La première loi canadienne sur la concurrence, adoptée en 1889 et intitulée Acte à l’effet de prévenir et supprimer les coalitions formées pour gêner le commerce, constituait une première mondiale. Résultat des soupçons que l’explosion du nombre de fusions et de trusts formés à la fin du XIXe siècle éveillait chez le public, la nouvelle mesure mettait fin à une période de laissez-faire. Malgré sa faiblesse initiale, chaque révision modeste du droit de la concurrence, et il y en a eu beaucoup depuis un siècle, a permis de la moderniser et de la rendre plus efficace. Le Canada peut aujourd’hui s’enorgueillir de sa Loi sur la concurrence; c’est une mesure efficace qui tient compte autant des intérêts des consommateurs à obtenir des marchandises et des services de qualité à des prix concurrentiels que de ceux des commerçants à pouvoir concevoir et réaliser librement leurs plans et stratégies d’affaires sans ingérence gouvernementale.

La Loi sur la concurrence, qui a pour but de préserver et de favoriser le jeu de la concurrence, est un instrument économique bien conçu. Elle est d’application générale, puisqu’elle vise également tous les secteurs d’activité (sauf ceux qui jouissent du privilège parlementaire) et ne favorise les intérêts d’aucun concurrent ni d’aucune catégorie de concurrents. En mettant en place une vaste structure destinée à maintenir la concurrence, ce qui fixe les « règles du jeu », en assurant la plus grande diffusion possible des directives du Bureau de la concurrence sur l’application de la Loi auprès du milieu des affaires tout en s’acquittant de son rôle de défenseur à de nombreuses audiences réglementaires, de façon à mettre tous les intervenants au courant des règles, et en veillant judicieusement au respect des dispositions de la Loi, de sorte que l’arbitrage est conforme aux règles, la Loi sur la concurrence du Canada et ceux chargés de l’appliquer ont réussi à créer un climat économique où les infractions sont l’exception plutôt que la règle.

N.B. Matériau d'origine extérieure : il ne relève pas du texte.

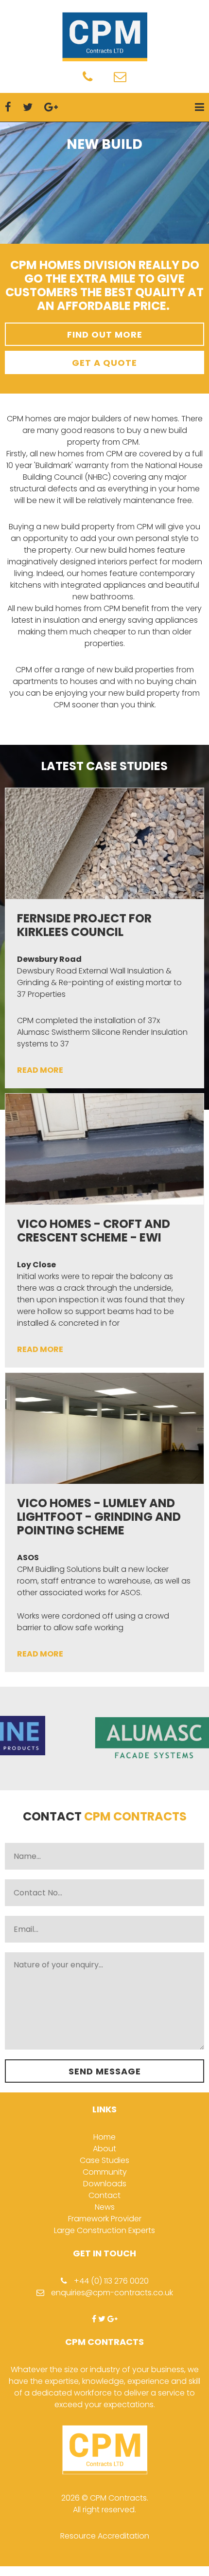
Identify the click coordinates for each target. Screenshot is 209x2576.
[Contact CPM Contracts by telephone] (87, 78)
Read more (40, 1070)
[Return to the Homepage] (104, 2486)
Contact (104, 2195)
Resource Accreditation (104, 2535)
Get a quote (104, 363)
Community (105, 2172)
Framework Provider (104, 2218)
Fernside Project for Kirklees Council (84, 925)
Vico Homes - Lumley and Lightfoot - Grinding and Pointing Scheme (99, 1516)
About (104, 2148)
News (105, 2207)
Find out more (104, 334)
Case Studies (104, 2160)
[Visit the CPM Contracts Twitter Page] (101, 2318)
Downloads (104, 2183)
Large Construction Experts (104, 2230)
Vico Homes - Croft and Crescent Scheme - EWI (93, 1230)
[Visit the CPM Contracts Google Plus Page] (112, 2318)
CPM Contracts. (119, 2498)
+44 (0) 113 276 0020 (110, 2281)
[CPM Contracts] (104, 36)
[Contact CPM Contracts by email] (120, 78)
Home (104, 2137)
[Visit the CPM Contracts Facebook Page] (94, 2318)
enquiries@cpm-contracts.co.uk (111, 2292)
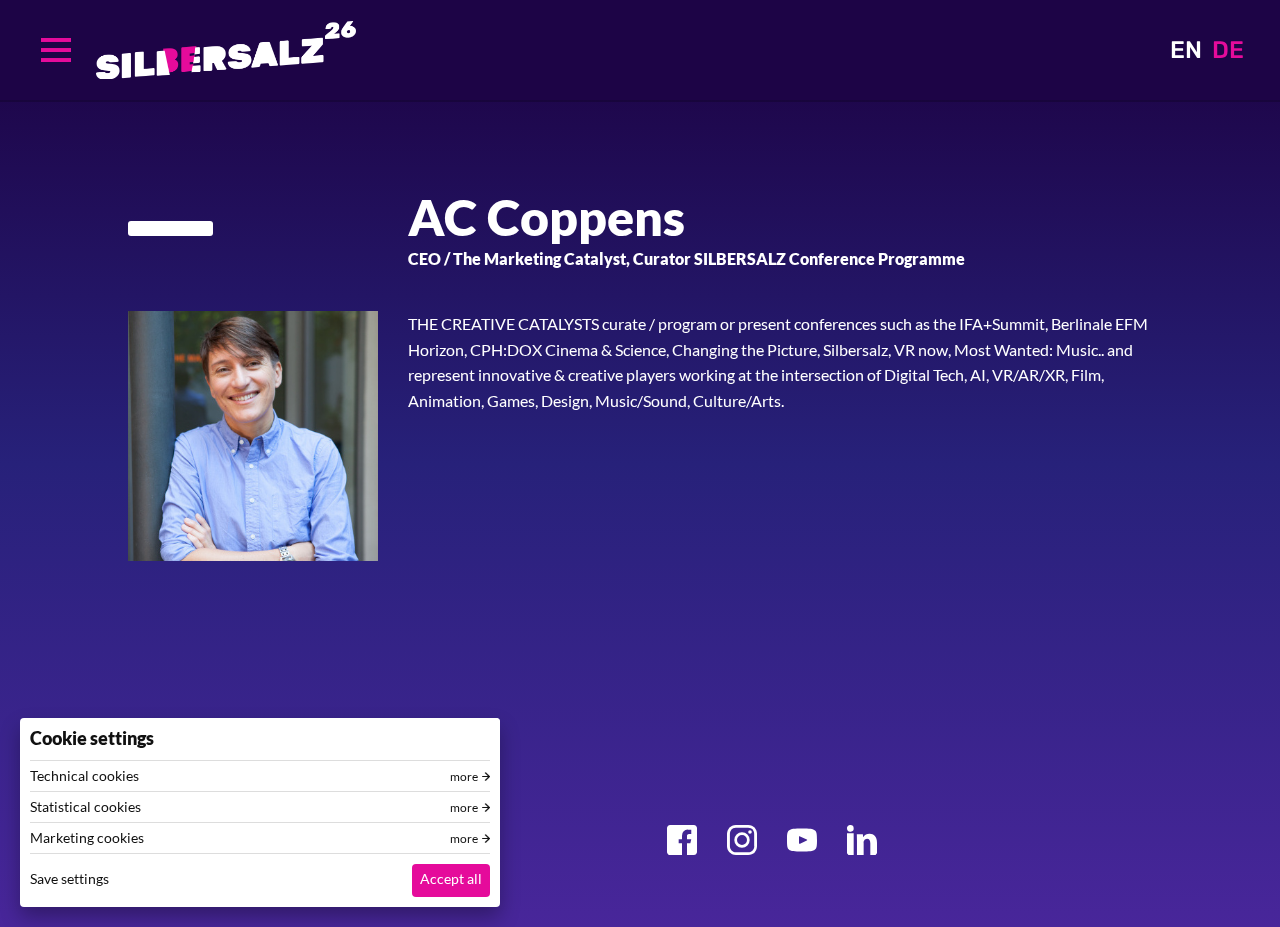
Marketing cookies (87, 838)
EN (1186, 50)
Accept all (451, 878)
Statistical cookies (85, 807)
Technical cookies (84, 776)
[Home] (226, 50)
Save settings (69, 878)
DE (1228, 50)
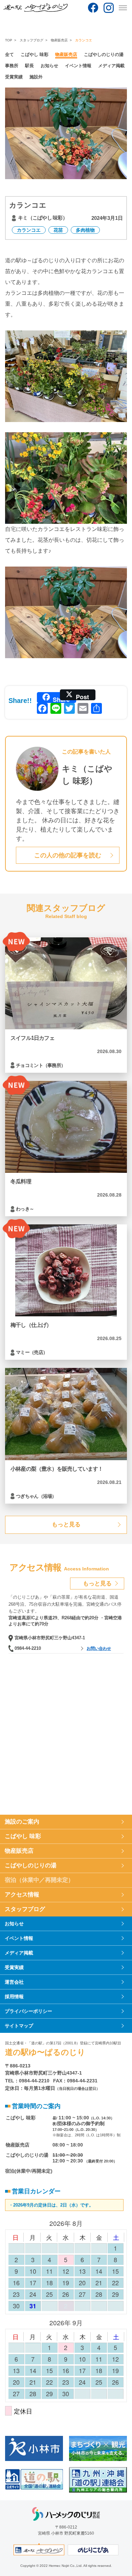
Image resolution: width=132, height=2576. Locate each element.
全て (9, 54)
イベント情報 (78, 65)
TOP (8, 40)
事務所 (11, 65)
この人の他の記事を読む (67, 855)
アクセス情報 (22, 1894)
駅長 (29, 65)
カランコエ (29, 230)
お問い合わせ (99, 1648)
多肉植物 (85, 230)
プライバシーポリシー (28, 2011)
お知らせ (49, 65)
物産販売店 (59, 40)
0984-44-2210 (28, 1648)
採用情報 (14, 1996)
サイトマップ (19, 2025)
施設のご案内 (22, 1821)
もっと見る (66, 1524)
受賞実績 (14, 76)
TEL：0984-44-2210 (27, 2080)
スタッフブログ (31, 40)
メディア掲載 (111, 65)
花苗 (58, 230)
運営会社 (14, 1982)
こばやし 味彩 (34, 54)
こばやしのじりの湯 (104, 54)
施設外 (36, 76)
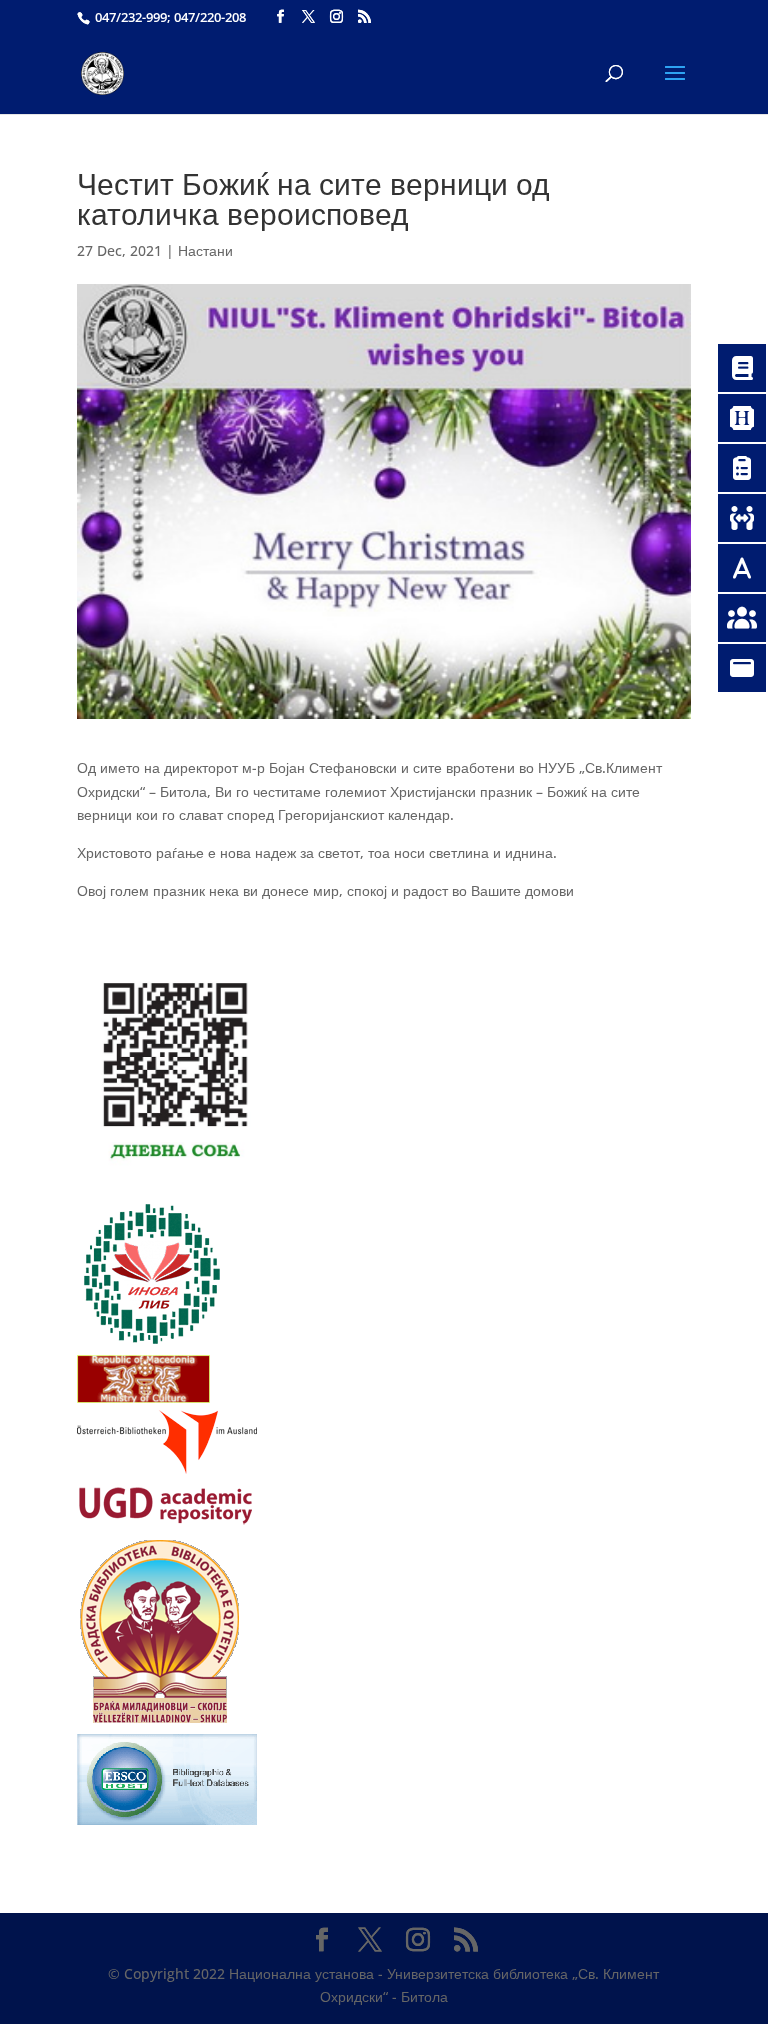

La mesure législative initiale du Canada dans le domaine de la concurrence est née, à n’en pas douter, du dégoût que les coalitions d’affaires de l’époque inspiraient à la population. La plupart de ces grandes fusions étaient cependant attribuables aux énormes économies d’échelle que des produits et procédés novateurs permettaient de réaliser. Une situation semblable semble se produire aujourd’hui. L'innovation est de nouveau à l'origine du changement, mais il s’agit moins cette fois d’avantages que les économies d’échelle et de gamme découlant de nouveaux investissements apportent sur le plan des coûts que d’avantages intellectuels découlant du savoir (ou du « capital humain »). Au lieu de changements ponctuels, suivis d’une période d’exploitation des avantages liés à la taille et à la gamme, l’économie du savoir actuelle s’accompagne d’un processus constant de changement où les produits, les techniques et les méthodes de production et de distribution ne cessent de s'améliorer. À mesure qu’ils sont mis au point, les nouveaux modèles d’entreprise exercent de nouvelles pressions sur le milieu des affaires et font apparaître de nouvelles fissures dans la structure de la politique de concurrence.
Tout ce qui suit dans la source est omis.